Laporan Tax Ratio 2023, Beneran Melempem Bu Sri Mulyani?

26 January 2023

NEWS – Cantika Adinda Putri, CNBC Indonesia

25 January 2023

Jakarta, CNBC Indonesia – Badan Kebijakan Fiskal (BKF) Kementerian Keuangan memperkirakan harga komoditas energi tahun ini tidak akan setinggi tahun lalu. Berimbas terhadap melempemnya penerimaan perpajakan.

Sehingga membuat penerimaan pajak akan melorot, dan pada akhirnya rasio pajak Indonesia pada tahun ini ikut melempem.

“Kita tahu harga komoditas tidak akan setinggi pada 2022. Sehingga APBN dari pendapatan cukup konservatif, sehingga pada 2023 akan lebih rendah,” jelas Analis Kebijakan Ahli Madya BKF Kemenkeu Rahadian Zulfadin dalam sebuah webinar, Rabu (25/1/2023).

Padahal dalam beberapa tahun ke belakang tax ratio terus tumbuh berkat aktivitas ekonomi yang terus meningkat. Haya pada 2020 saja perpajakan turun signifikan akibat pandemi. Namun tumbuh positif pada 2021 seiring pulihnya perekonomian.

Patut diketahui, penerimaan perpajakan pada 2020 hanya mencapai Rp 1.285,1 triliun atau turun 16,9% dari penerimaan perpajakan pada 2019 yang mencatatkan penerimaan perpajakan sebesar Rp 1.546,1 triliun.

Adapun penerimaan perpajakan terus tumbuh pada 2021 dengan penerimaan sebesar Rp 1.546,5 triliun, terus naik menjadi Rp 2.034,6 triliun pada 2022.

Sementara target penerimaan perpajakan pada 2023 sebesar Rp 2.021,2 triliun atau turun 0,66% dari realisasi penerimaan perpajakan pada 2022.

Demikian juga dengan tax ratio perpajakan, tax ratio perpajakan terendah terjadi pada 2020 dengan persentase sebesar 6,68%. Pada 2021 hingga 2022, tax ratio kemudian kembali tumbuh masing-masing 9,11% pada 2021 dan 10,41% pada 2022.

Namun, pada 2023 tax ratio ditargetkan hanya mencapai 9,61%.

“Hanya 2020 saat ada pandemi, rasio perpajakan membaik dibandingkan masa-masa pandemi. Jadi, ini adalah hal-hal yang positif,” jelas Rahadian.
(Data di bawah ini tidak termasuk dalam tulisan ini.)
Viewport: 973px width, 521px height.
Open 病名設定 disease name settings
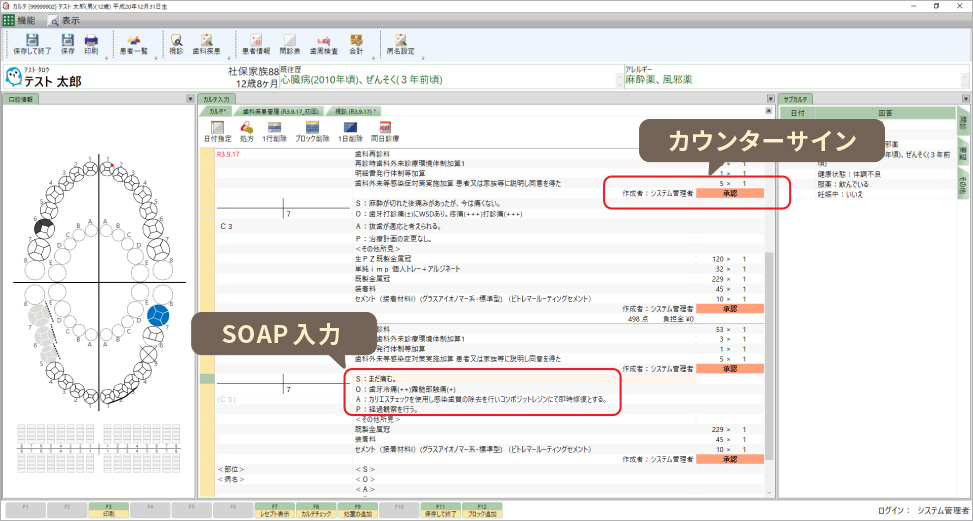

Rahadian bilang, bahwa APBN 2023 masih akan membutuhkan kinerja pendapatan yang kuat, karena defisit APBN akan kembali menjadi 3% dari Produk Domestik Bruto (PDB).

Pun dalam mengejar target penerimaan pajak pada tahun ini, Kementerian Keuangan mengungkapkan masih akan menghadapi tantangan. Tantangan tersebut yakni berupa perubahan aktivitas ekonomi pasca pandemi.

Selanjutnya ada tantangan efektivitas pemberian insentif perpajakan, tingkat kepatuhan WP yang akan didorong lebih optimal, perkembangan ekonomi global, tensi geopolitik dunia dan dinamika harga komoditas. Serta basis perpajakan masih dapat digali lebih optimal.

“Jadi walaupun kinerja sangat bagus, tapi tantangan masih ada dan masih terus dihadapi,” jelas Rahadian.

Staf Ahli Menteri Keuangan Bidang Kepatuhan Pajak Yon Arsal menambahkan, perhitungan Produk Domestik Bruto (PDB) akan mempengaruhi angka tax ratio.

Dalam melihat pertumbuhan penerimaan perpajakan dua tahun terakhir, realisasi perpajakan di tanah air telah tumbuh lebih tinggi dua kali lipat dibandingkan tingkat pertumbuhan ekonomi nasional. Meskipun tax ratio sempat menurun pada 2020.

“Sehingga pada 2023 sudah kembali pulih, namun belum bisa kembali ke level 10,8% seperti yang sudah terealisasi sejak 2015,” jelas Yon.

Sehingga penerimaan perpajakan tahun ini harus tumbuh, untuk dapat menjaga tax ratio tetap tumbuh dan kembali ke level double digit.

“Tahun ini, DJP dan Kemenkeu dituntut untuk melakukan penerimaan pajak lebih jauh tinggi lagi dari target,” ujar Yon.

“Ini jadi tantangan bagi otoritas perpajakan, Kemenkeu di 2023. Bagaimana tak semata capai target 100%, tapi capai target lebih dari bouncancy satu, sehingga tax ratio bisa kita tingkatkan,” kata Yon lagi.